Le gouvernement belge pourrait être tenté d'utiliser la ratification des accords bilatéraux avec la Suisse, à laquelle Bruxelles n'a pas encore procédé, pour faire pression sur la direction de SAirGroup dans la crise ouverte par le sauvetage de Sabena. C'est ce qu'a clairement fait savoir au patron ad interim et président du conseil d'administration de SAirGroup, Eric Honegger, l'un de ses contacts au gouvernement belge. La compagnie suisse a confirmé l'information révélée dimanche par l'hebdomadaire SonntagsZeitung.

Le mystère reste toutefois entier sur la personne qui, au sein de l'exécutif belge, a tenu ces propos. SAirGroup a refusé d'indiquer de qui provenait la mise en garde. Interrogé par la SonntagsZeitung, le ministre belge des Participations publiques, Rik Daems, qui a rencontré Eric Honegger jeudi et qui, selon l'hebdomadaire, est vraisemblablement à l'origine de la démarche, a toutefois démenti avoir établi un lien entre l'assainissement de Sabena et la ratification des accords bilatéraux.

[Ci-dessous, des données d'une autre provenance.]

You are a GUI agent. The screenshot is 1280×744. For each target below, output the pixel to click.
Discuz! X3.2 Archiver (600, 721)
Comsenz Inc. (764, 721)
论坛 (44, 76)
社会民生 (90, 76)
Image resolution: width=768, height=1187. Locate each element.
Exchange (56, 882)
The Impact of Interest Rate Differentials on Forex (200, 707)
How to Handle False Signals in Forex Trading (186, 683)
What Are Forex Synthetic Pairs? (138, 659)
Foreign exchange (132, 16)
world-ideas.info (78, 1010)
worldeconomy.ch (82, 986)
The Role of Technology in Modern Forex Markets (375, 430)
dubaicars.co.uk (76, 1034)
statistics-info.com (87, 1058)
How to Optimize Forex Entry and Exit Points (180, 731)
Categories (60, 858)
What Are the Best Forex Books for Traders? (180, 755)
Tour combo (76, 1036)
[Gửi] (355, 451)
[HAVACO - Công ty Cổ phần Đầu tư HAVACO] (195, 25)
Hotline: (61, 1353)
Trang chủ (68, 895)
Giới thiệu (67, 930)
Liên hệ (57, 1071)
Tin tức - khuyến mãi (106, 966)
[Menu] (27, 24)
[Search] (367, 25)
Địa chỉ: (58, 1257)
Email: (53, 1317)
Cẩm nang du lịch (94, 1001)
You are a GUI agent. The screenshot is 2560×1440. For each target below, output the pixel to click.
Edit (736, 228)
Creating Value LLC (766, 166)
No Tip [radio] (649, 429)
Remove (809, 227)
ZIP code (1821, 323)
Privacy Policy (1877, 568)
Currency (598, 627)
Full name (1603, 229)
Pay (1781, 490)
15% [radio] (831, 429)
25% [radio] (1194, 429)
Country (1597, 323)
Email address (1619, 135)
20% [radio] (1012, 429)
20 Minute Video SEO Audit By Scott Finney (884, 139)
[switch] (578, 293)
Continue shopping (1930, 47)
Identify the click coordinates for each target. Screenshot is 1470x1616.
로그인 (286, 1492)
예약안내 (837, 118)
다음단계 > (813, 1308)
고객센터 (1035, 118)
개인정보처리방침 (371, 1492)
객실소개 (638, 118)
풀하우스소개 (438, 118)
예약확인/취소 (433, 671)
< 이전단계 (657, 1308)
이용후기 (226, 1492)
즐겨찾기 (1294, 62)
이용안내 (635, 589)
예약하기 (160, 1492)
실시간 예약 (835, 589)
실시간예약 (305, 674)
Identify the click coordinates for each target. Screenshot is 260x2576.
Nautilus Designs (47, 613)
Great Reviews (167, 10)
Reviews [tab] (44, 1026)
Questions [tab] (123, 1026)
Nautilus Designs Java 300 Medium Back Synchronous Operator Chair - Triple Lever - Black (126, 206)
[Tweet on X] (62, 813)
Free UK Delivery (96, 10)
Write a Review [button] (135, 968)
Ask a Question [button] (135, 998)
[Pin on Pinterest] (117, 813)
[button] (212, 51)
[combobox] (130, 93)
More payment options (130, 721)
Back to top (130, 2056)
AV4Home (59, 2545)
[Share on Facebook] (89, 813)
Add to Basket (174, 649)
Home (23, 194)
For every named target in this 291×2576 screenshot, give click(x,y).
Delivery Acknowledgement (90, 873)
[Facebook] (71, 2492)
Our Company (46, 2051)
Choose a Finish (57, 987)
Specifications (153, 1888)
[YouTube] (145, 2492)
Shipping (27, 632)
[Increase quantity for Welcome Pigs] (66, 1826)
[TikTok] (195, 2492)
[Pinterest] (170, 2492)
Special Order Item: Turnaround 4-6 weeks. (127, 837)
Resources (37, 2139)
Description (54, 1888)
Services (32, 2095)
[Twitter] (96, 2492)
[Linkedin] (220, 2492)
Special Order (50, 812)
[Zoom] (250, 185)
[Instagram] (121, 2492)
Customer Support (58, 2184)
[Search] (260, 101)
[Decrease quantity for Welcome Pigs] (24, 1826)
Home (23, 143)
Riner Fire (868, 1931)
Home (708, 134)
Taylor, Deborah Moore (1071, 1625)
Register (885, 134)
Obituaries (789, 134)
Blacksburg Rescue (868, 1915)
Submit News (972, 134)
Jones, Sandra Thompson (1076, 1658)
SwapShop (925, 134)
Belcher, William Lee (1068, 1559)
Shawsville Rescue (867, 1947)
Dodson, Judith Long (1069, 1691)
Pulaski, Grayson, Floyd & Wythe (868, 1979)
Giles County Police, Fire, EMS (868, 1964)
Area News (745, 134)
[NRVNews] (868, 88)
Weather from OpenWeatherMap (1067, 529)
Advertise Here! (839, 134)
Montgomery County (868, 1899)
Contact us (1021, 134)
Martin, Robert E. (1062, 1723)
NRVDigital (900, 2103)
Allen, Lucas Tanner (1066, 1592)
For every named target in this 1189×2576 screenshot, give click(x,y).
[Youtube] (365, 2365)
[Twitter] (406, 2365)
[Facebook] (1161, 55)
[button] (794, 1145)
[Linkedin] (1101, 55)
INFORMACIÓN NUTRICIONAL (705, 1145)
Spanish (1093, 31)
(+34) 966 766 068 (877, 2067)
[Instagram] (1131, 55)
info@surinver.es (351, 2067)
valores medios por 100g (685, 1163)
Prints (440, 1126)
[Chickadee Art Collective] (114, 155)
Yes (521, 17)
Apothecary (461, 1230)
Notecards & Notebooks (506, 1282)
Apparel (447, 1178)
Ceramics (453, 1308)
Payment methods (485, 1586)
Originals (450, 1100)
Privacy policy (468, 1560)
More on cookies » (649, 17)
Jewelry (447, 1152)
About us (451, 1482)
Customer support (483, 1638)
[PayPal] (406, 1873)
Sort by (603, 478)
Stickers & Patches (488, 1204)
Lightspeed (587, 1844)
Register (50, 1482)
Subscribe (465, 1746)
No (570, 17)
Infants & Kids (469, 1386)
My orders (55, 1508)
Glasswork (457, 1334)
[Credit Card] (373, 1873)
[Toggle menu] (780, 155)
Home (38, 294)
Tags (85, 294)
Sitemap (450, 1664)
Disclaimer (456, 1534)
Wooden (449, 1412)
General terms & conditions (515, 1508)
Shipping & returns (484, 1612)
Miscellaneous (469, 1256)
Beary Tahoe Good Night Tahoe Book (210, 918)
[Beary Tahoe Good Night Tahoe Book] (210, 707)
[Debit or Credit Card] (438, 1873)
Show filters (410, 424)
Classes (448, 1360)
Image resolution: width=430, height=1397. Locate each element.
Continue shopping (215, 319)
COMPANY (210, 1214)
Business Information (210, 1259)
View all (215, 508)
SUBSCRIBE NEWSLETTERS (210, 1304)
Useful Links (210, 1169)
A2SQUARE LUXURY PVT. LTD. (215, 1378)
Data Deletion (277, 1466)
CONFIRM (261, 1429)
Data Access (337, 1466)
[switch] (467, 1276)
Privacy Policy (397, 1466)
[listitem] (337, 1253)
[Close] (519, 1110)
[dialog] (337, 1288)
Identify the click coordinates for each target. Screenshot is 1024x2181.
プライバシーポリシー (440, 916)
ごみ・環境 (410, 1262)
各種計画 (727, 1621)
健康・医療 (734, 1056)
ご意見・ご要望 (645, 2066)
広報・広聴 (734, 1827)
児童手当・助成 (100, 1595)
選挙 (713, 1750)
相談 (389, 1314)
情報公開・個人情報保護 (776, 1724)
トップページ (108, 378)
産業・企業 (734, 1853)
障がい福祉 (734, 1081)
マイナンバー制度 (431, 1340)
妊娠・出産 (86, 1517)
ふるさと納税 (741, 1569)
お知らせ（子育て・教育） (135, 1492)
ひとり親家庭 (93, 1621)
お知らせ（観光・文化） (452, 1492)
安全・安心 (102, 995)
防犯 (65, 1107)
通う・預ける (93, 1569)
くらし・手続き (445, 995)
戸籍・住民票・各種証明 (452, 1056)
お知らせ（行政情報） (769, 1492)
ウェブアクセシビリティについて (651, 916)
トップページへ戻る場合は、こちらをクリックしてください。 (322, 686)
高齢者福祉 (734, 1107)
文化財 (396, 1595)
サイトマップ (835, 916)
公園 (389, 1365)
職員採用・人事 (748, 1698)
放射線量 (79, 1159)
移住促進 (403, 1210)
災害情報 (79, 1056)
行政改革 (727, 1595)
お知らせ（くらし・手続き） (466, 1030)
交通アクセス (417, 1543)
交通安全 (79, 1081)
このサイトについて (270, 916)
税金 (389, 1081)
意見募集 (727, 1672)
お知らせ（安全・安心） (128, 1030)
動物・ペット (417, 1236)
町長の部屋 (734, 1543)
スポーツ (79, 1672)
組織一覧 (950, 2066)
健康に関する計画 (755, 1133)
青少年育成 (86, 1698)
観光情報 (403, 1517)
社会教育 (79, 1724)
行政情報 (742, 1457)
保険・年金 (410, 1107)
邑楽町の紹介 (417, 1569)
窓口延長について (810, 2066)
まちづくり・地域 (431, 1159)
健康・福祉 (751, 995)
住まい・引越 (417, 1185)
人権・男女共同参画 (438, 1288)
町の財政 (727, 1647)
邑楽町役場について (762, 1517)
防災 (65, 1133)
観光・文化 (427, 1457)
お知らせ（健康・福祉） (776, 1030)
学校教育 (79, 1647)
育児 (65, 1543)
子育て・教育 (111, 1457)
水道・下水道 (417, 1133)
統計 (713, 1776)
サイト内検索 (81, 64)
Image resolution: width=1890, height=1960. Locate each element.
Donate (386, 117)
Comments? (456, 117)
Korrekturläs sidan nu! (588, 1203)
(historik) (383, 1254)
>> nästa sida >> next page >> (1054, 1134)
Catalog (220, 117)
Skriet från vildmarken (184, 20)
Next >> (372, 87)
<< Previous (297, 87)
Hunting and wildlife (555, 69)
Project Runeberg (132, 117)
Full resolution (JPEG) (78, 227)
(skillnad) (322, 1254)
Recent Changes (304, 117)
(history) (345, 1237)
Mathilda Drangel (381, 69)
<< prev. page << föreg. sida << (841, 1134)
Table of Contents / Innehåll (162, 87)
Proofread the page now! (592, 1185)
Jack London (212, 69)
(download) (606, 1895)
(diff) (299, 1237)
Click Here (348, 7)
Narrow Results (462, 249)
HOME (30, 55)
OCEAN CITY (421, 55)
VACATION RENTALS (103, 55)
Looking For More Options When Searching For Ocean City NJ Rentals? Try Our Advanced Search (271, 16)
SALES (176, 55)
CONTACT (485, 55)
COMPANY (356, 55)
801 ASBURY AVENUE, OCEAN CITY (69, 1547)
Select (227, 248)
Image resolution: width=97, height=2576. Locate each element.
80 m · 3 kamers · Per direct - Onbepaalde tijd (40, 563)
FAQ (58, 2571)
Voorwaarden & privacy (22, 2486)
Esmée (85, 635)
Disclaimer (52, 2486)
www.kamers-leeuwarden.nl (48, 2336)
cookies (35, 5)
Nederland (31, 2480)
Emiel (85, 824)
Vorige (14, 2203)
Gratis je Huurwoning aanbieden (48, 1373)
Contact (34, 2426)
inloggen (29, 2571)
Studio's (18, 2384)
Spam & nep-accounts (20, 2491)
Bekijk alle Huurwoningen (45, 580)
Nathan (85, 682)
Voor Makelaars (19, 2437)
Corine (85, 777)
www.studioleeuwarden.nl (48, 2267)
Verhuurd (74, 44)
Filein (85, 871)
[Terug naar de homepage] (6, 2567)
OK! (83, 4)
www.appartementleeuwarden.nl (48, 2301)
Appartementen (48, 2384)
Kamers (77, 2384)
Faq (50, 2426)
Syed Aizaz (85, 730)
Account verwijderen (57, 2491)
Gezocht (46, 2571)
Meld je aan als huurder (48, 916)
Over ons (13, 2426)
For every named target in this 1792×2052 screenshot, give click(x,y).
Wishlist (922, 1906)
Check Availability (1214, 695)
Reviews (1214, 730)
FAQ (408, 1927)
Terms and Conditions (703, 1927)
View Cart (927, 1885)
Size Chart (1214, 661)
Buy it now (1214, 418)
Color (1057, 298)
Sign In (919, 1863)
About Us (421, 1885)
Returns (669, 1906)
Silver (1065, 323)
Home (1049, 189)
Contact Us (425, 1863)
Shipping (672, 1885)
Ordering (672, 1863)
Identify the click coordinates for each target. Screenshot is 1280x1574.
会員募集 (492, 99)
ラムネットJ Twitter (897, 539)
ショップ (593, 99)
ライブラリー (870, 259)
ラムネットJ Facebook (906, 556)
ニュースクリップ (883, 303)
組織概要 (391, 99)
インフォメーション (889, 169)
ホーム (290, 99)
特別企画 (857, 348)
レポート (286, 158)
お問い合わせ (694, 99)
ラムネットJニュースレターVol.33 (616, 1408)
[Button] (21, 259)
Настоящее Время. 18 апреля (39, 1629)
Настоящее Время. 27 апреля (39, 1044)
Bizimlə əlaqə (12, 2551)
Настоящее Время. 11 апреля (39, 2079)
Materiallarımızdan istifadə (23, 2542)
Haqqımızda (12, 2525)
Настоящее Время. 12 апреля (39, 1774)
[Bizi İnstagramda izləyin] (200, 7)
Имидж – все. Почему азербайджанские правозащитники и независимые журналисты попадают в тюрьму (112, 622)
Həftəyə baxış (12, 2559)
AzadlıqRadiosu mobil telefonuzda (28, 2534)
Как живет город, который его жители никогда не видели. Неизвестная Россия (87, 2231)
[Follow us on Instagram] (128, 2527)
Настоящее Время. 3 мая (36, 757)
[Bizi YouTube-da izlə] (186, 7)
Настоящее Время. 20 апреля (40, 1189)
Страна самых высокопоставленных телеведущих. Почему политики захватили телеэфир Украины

Pour SAirGroup, explique Hans Klaus, porte-parole de la compagnie, il s'agit là d'une question politique qui ne doit pas influer sur les décisions à prendre pour assurer la survie financière de Sabena, dont SAirGroup détient 49,5% du capital, le reste appartenant à l'Etat belge. Cet objectif est pour l'instant prioritaire et l'emporte sur les réticences que l'Etat belge – qui est partenaire de SAirGroup dans le capital de Sabena – pourrait avoir à ratifier les accords bilatéraux et, parmi ceux-ci, l'accord sur le transport aérien qui doit précisément permettre à Swissair de se développer en Europe et auquel est subordonnée la prise de contrôle majoritaire, annoncée, de SAirGroup dans Sabena.

Unique

Ni le Conseil fédéral ni aucun de ses membres n'a fait l'objet, de la part de l'exécutif belge, d'un avertissement du même ordre que celui qui a été adressé à Eric Honegger. Pour l'heure, aucune démarche politique n'est prévue du côté suisse, où l'inquiétude n'est pas perceptible. Le patron de SAirGroup – ex-conseiller d'Etat zurichois, en fonction depuis la démission de Philippe Bruggisser à la fin du mois de janvier – reste en contact avec le conseiller fédéral Moritz Leuenberger, chef du Département de l'environnement, des transports, de l'énergie et de la communication, dont dépend le trafic aérien.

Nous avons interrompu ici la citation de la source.